• Problem A
In the TDD dojo text, on what date was the dojo session held?
• Problem B
Reproduce word for word the part of the TDD dojo text starting with "Another downside of" and going on through "as a liability.".

• Text section
During our TDD Dojo session on July 23, 2021, I have demonstrated the benefits of writing one test at a time before writing any implementation code. The demo was recorded and published on our WSBC Technical Blog (Sensei Alex "fakes it until he makes it" in our Test-driven Development (TDD) dojo).
Due to the time limitation, I didn’t get a chance to demonstrate another benefit of writing one test at a time and doing mutation testing – the ability to keep the entire suite of tests lean. This episode takes a closer look into the importance of preventing the test suite from becoming bloated.
Tests are non-productive
No one hired us to write tests. We write them because that is the best way to speed up the delivery. Still, we need to keep in mind that tests are not a product we could sell. No customer would ever agree to pay someone to write tests; customers are only interested in paying for the finished product.
Another downside of tests (besides being expensive to write) is that tests consume the time to run. Tests also consume the time needed for the maintenance. As such, we view tests as a liability.

• Record list

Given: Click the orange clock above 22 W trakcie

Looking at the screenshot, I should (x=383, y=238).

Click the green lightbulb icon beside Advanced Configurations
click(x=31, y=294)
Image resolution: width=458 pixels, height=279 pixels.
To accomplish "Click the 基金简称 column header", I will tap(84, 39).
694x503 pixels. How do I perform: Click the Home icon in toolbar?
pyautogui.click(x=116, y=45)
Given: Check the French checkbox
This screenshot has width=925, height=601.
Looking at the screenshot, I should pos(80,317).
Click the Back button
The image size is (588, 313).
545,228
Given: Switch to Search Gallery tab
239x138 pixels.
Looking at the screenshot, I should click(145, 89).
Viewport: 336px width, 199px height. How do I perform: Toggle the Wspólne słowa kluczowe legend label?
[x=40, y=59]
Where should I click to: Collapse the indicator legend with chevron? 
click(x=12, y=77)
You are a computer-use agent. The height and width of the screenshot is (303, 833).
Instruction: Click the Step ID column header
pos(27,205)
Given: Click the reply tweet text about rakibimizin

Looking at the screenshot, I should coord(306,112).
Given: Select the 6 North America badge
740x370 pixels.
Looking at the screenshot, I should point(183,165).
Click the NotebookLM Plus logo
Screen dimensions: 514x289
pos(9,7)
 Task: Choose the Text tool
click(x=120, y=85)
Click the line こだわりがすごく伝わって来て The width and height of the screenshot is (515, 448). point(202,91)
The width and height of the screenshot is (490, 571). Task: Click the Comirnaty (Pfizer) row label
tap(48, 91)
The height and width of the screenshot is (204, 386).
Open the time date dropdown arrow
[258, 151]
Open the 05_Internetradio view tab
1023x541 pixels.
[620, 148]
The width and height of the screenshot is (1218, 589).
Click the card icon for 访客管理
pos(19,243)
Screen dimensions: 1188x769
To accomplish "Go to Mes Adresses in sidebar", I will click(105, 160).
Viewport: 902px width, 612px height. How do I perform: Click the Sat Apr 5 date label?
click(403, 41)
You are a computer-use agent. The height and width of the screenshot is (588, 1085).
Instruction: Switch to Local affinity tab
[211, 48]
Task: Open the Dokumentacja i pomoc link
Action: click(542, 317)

• Written solution A
July 23, 2021.

• Written solution B
Another downside of tests (besides being expensive to write) is that tests consume the time to run. Tests also consume the time needed for the maintenance. As such, we view tests as a liability.